Si tenían dudas de cuál sería el comportamiento del fubtolista frente a esto, el propio Cuauhtémoc les aclaró el panorama: no asistirá, mandará a su gente de confianza.

Los nueve regidores electos de Cuernavaca que, vía email, carta y rueda de prensa, suplican al goleador se apersone en el ayuntamiento, se siente con ellos a elaborar un plan de trabajo o por lo menos les regale uno de sus autógrafos históricos, no entienden que simple y sencillamente, se trata del Cuauh.
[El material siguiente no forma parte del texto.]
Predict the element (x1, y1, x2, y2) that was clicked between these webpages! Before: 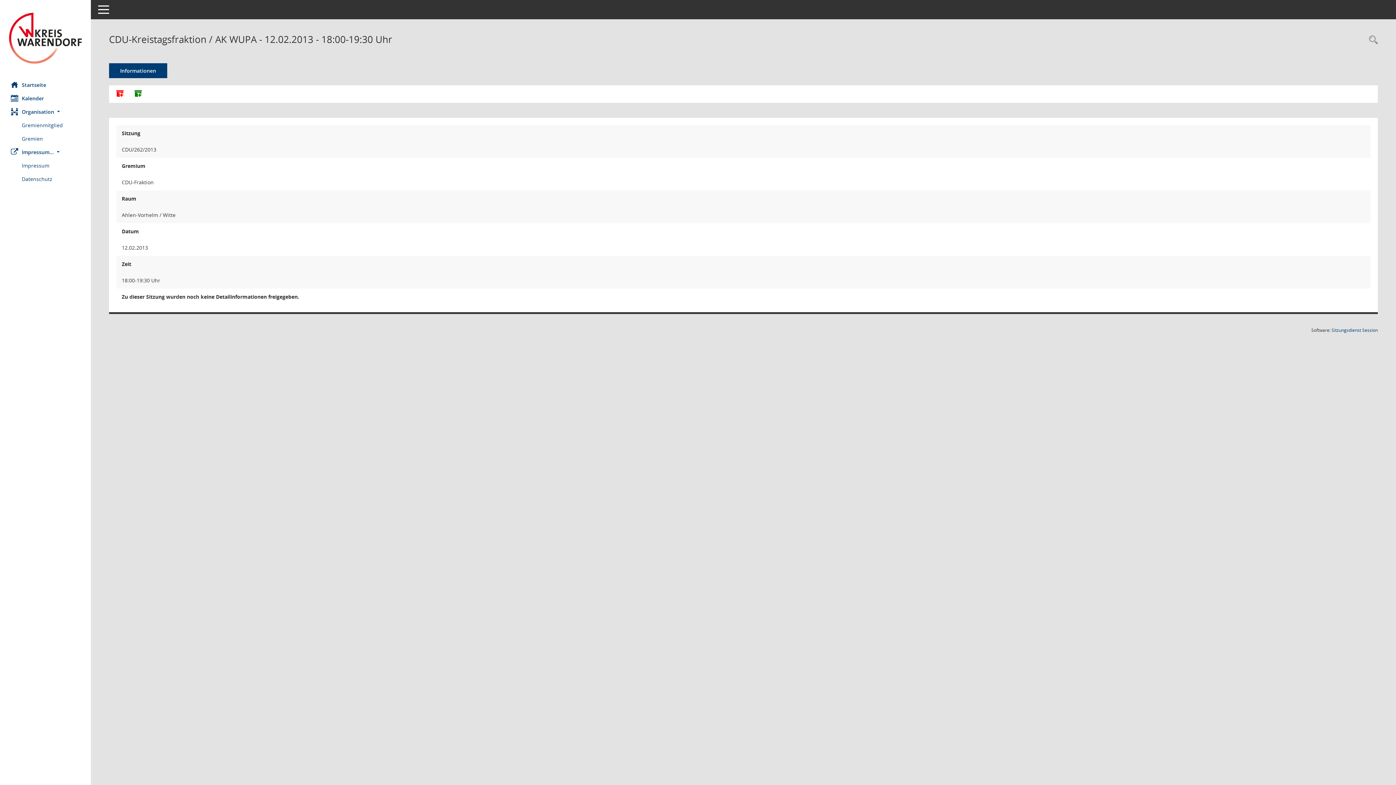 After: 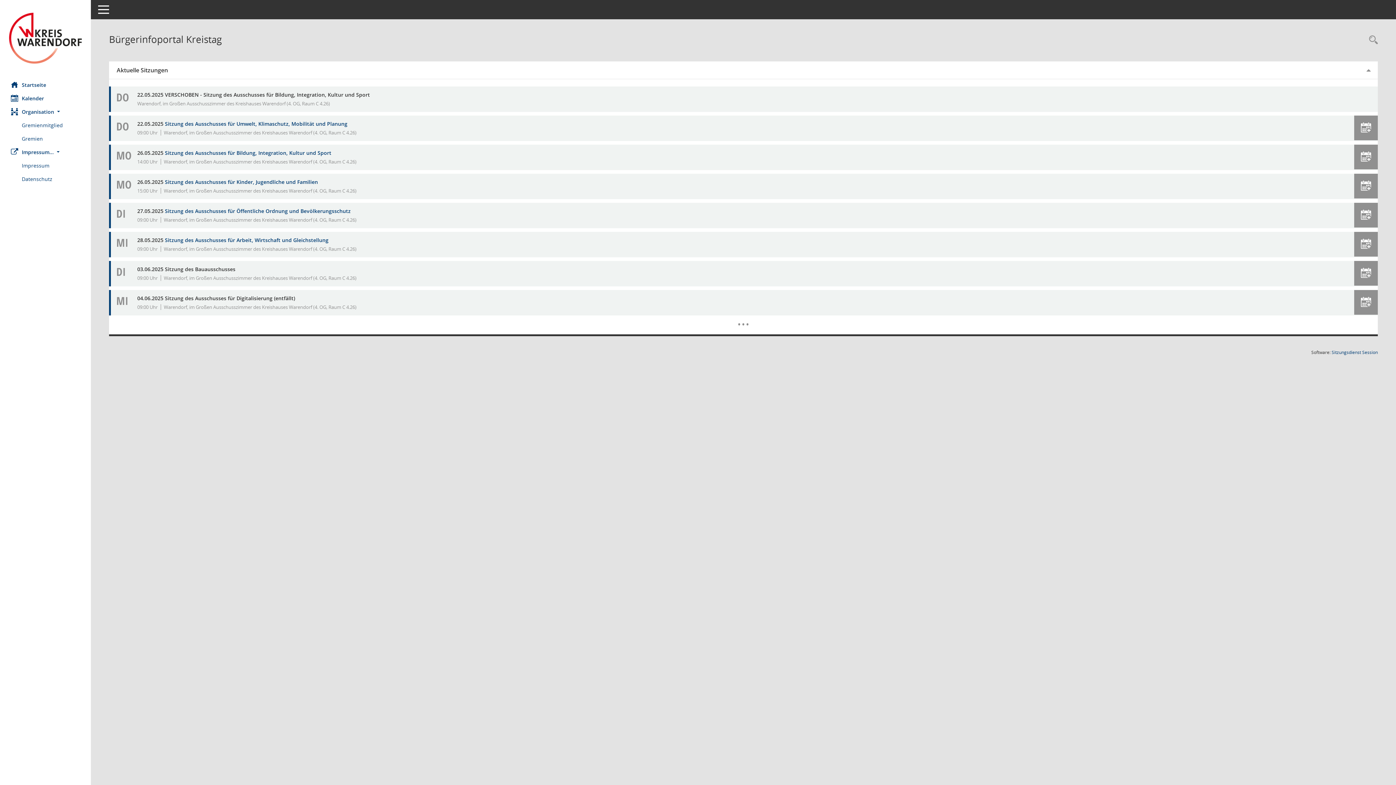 Action: label: Hier gelangen Sie zur Startseite dieser Webanwendung. bbox: (0, 78, 90, 91)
Al controvertido deportista profesional no le interesa eso de establecer una agenda de gobierno porque simple y llanamente, no sabe ni qué significa eso. Cuauhtémoc es pueblo, sabe de problemas y buscará solucionarlos, pero ni por enterado está del cansado remolino institucional que representa la burocracia en México.

Igual y es una de sus metas como presidente municipal: abatir esa ancestral costumbre de hartar a la gente que se ve obligada a realizar un trámite en cualquier nivel de gobierno.
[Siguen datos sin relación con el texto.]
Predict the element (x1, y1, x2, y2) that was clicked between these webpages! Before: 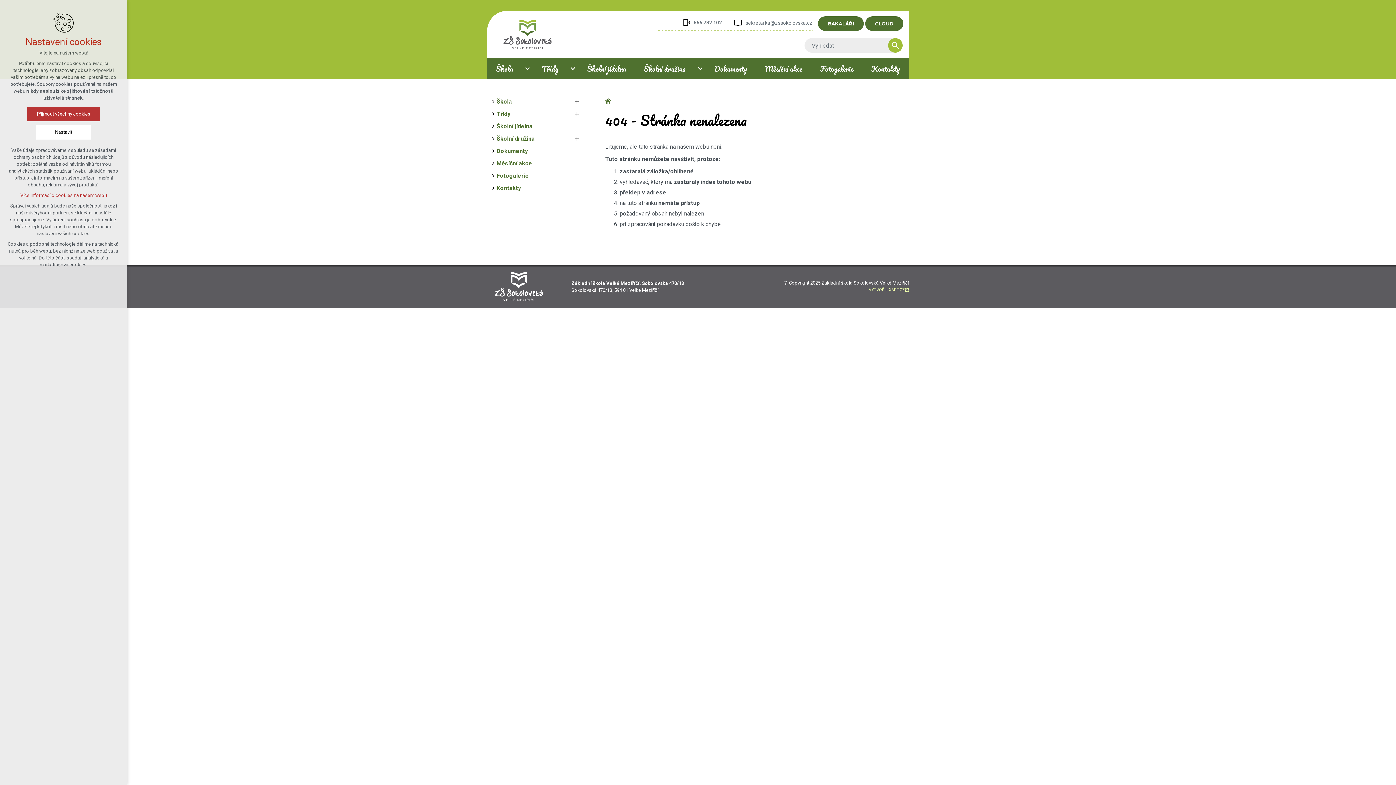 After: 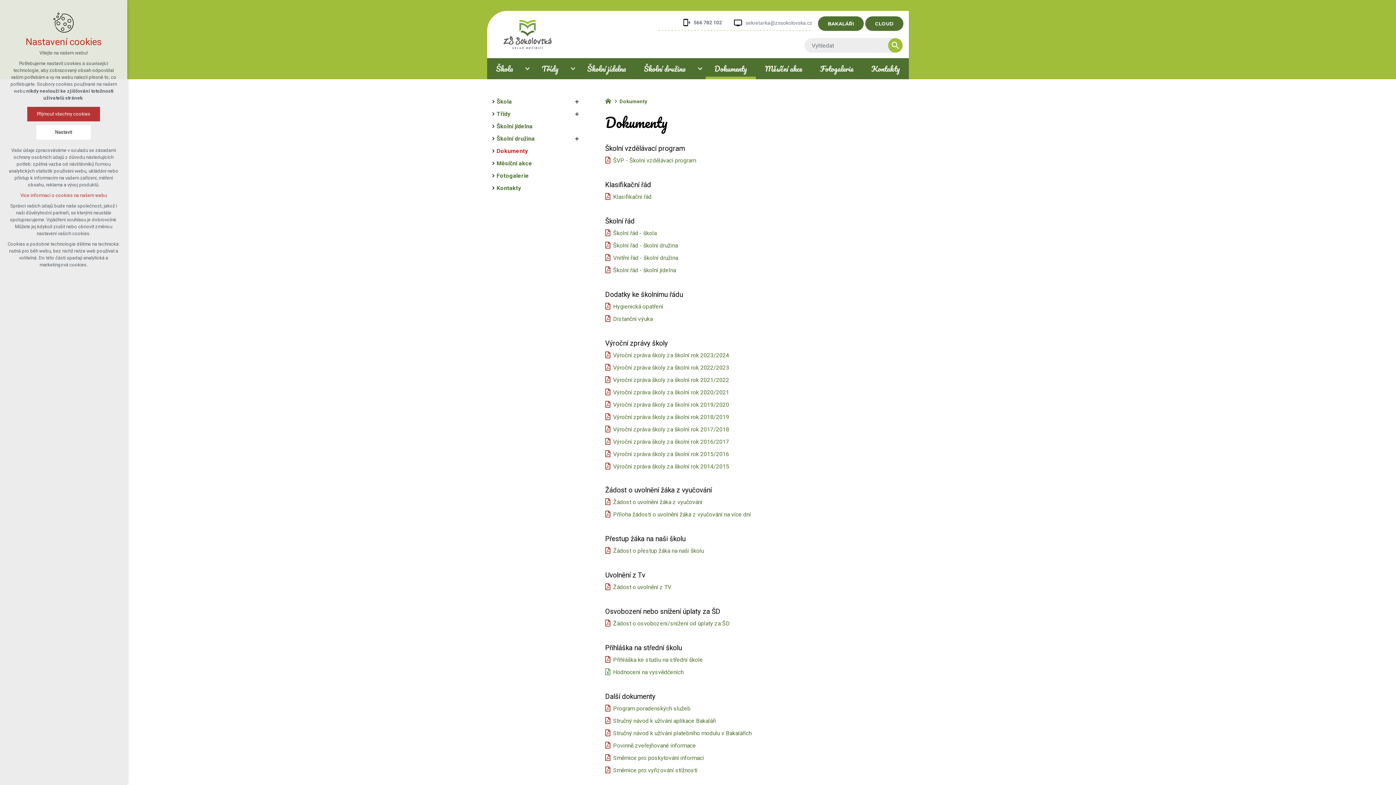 Action: bbox: (705, 58, 756, 79) label: Dokumenty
Presuntuosamente, los regidores han elaborado una larguísima lista de lo que Cuauhtémoc debería estar realizando y, por supuesto, no hace: como establecer su agenda de trabajo, integrar proyectos ejecutivos, gestionar participaciones federales, acordar con el Congreso del Estado, priorizar con la Federación, marcar la agenda de trabajo con el gobierno estatal de Morelos y mil cosas más que nomás no le despiertan el interés al americanista.

En cambio, los regidores de Encuentro Social, Movimiento Ciudadano, PRI y el Partido Verde, les ha dado por criticar álgidamente las denuncias verbales de Blanco en el tema de la venta de plazas, y en lugar de hablar de investigación o de que no solaparán ese tipo de irregularidades, se le ponen al brinco -por favor, es el Cuauh-, y le piden que no acuse sin pruebas, se les olvida pues que el futbolista está acostumbrado a trabajar bajo presión y a resolver en la marcha, pero sobre todo, a evadir los ataques de sus enemigos o contrarios.

Es pues uno de los goleadores más fructíferos que ha engendrado México, por Dios, ¡es el Cuauh!, déjenlo que llegue a gobernar.